Insight Focus
It’s touted as a fuel of the future, but how clean is hydrogen? There’s a huge spectrum of production processes ranging from green hydrogen with low emissions to coal-based methods that are carbon-intensive. The challenge is producing hydrogen with a minimal carbon footprint.
We now recognise that hydrogen, in its molecular form (H2), is valuable both in processing jet fuel, including SAF, and as a potential aviation fuel in its own right. Not in the Apollo sense of powering a rocket, but as a replacement for jet fuel in an airliner. Thus, hydrogen serves as a lever in achieving decarbonisation at both the production and combustion stages. But how do we obtain hydrogen, and at what carbon cost?
The Hydrogen Spectrum
Hydrogen is the most common chemical element in the known universe (the third most abundant on Earth), yet it is not available in its useful elemental (molecular) form due to its reactivity. Even when obtained, it is highly mobile and easily escapes containment. Therefore, hydrogen must be produced and stored, and this is where its carbon intensity and “colour” come into play.

STATED PROBLEM: Write out the hydrogen article above in full, word for word, keeping every heading and paragraph as it stands. The listing has nothing to do with this.

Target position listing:
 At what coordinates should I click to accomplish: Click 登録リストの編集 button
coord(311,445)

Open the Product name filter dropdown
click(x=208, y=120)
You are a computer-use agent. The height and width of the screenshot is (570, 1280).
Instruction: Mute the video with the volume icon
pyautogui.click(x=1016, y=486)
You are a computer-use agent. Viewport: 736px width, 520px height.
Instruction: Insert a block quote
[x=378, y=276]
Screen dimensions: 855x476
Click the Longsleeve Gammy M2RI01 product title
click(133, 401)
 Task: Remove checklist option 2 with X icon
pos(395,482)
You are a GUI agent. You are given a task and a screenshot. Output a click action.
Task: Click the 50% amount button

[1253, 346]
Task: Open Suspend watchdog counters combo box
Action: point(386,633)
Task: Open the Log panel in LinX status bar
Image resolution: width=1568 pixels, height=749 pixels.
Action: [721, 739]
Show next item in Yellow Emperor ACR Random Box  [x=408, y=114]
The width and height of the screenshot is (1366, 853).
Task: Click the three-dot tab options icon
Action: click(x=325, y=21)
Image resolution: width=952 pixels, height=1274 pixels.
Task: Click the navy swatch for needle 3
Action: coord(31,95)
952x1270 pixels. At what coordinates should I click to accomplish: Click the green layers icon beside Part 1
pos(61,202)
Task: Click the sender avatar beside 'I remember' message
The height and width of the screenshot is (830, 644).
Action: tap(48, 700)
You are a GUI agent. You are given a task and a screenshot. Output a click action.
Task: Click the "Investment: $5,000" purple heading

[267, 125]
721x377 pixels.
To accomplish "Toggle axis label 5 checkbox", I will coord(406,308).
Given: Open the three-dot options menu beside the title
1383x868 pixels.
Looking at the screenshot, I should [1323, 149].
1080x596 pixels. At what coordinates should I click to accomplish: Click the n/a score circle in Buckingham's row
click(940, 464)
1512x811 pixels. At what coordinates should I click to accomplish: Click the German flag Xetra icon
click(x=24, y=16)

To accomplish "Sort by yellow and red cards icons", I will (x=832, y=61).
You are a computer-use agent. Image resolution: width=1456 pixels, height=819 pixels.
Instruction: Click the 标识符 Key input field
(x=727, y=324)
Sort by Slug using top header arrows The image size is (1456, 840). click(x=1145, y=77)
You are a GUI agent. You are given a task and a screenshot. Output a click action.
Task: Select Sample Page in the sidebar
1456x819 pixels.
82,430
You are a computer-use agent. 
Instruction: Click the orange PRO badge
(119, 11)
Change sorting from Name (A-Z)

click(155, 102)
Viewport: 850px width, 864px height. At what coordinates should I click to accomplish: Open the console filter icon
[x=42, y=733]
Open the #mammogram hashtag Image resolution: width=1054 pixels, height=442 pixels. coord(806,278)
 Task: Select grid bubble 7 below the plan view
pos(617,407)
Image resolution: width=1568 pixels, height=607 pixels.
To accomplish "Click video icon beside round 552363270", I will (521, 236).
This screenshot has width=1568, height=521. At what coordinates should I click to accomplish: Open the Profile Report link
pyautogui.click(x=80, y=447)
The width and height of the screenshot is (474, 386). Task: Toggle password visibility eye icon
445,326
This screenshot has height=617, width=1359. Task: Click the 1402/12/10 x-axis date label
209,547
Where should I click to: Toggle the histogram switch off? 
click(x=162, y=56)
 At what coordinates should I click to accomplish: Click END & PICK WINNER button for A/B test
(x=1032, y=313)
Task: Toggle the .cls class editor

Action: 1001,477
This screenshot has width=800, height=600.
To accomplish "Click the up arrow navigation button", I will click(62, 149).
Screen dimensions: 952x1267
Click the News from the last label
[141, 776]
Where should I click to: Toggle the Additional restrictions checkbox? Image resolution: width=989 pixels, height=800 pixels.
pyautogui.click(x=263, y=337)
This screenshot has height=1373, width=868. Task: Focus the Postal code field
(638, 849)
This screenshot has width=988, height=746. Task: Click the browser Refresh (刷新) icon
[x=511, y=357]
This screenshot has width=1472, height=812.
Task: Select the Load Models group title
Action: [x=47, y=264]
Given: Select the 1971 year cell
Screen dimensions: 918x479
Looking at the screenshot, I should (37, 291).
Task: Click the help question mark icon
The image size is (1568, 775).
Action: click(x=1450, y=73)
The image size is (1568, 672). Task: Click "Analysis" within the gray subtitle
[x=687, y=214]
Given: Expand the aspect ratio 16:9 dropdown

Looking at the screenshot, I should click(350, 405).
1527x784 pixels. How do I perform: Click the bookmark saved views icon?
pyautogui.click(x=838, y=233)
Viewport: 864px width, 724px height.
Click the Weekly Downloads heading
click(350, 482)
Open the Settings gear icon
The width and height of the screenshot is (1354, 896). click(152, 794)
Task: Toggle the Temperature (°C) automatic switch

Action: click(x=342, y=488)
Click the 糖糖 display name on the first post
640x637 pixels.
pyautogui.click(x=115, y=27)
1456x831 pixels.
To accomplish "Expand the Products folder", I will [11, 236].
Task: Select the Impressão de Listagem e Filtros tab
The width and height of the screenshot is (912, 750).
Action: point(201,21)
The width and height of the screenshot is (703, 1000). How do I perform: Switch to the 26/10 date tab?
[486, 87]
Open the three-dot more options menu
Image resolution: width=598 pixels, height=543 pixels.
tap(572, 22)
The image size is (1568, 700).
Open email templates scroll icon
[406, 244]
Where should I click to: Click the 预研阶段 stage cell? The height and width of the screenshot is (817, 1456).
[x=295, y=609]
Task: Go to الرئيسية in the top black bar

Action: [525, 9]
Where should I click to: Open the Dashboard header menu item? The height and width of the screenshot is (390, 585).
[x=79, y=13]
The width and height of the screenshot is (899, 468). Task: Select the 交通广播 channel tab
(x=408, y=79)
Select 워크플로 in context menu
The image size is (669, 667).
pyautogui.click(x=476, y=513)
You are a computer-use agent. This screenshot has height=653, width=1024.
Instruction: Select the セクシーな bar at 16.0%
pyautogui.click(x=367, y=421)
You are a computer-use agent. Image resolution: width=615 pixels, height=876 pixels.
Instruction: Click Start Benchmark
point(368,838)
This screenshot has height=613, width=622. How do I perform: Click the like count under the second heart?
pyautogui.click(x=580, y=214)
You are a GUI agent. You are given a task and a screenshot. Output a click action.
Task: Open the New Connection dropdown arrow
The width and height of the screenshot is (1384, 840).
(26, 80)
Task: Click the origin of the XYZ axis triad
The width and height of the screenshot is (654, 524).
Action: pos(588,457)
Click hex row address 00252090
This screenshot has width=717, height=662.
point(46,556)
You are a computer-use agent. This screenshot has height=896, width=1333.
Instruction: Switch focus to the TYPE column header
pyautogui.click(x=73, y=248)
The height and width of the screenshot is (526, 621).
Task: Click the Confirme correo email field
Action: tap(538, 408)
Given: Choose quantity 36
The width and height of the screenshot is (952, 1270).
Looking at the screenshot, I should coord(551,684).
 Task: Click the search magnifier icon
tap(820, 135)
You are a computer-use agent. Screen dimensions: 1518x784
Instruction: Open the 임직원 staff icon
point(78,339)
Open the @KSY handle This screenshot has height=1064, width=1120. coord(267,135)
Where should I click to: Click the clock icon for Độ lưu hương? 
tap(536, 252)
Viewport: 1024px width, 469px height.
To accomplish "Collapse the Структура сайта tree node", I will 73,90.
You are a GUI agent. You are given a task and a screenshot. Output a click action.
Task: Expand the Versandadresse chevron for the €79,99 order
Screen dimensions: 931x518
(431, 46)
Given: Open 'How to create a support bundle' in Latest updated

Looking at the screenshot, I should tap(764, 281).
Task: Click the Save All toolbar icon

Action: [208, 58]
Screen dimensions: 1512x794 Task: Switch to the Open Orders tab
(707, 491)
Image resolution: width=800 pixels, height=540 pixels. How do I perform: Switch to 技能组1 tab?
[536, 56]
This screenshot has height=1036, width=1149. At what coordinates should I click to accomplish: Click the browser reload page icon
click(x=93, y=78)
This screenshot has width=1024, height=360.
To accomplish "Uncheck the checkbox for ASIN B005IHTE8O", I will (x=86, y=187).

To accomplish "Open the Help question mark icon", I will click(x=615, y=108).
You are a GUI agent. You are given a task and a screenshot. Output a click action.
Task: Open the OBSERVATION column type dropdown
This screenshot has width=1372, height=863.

EXERCISE ANSWER:
Insight Focus
It’s touted as a fuel of the future, but how clean is hydrogen? There’s a huge spectrum of production processes ranging from green hydrogen with low emissions to coal-based methods that are carbon-intensive. The challenge is producing hydrogen with a minimal carbon footprint.
We now recognise that hydrogen, in its molecular form (H2), is valuable both in processing jet fuel, including SAF, and as a potential aviation fuel in its own right. Not in the Apollo sense of powering a rocket, but as a replacement for jet fuel in an airliner. Thus, hydrogen serves as a lever in achieving decarbonisation at both the production and combustion stages. But how do we obtain hydrogen, and at what carbon cost?
The Hydrogen Spectrum
Hydrogen is the most common chemical element in the known universe (the third most abundant on Earth), yet it is not available in its useful elemental (molecular) form due to its reactivity. Even when obtained, it is highly mobile and easily escapes containment. Therefore, hydrogen must be produced and stored, and this is where its carbon intensity and “colour” come into play.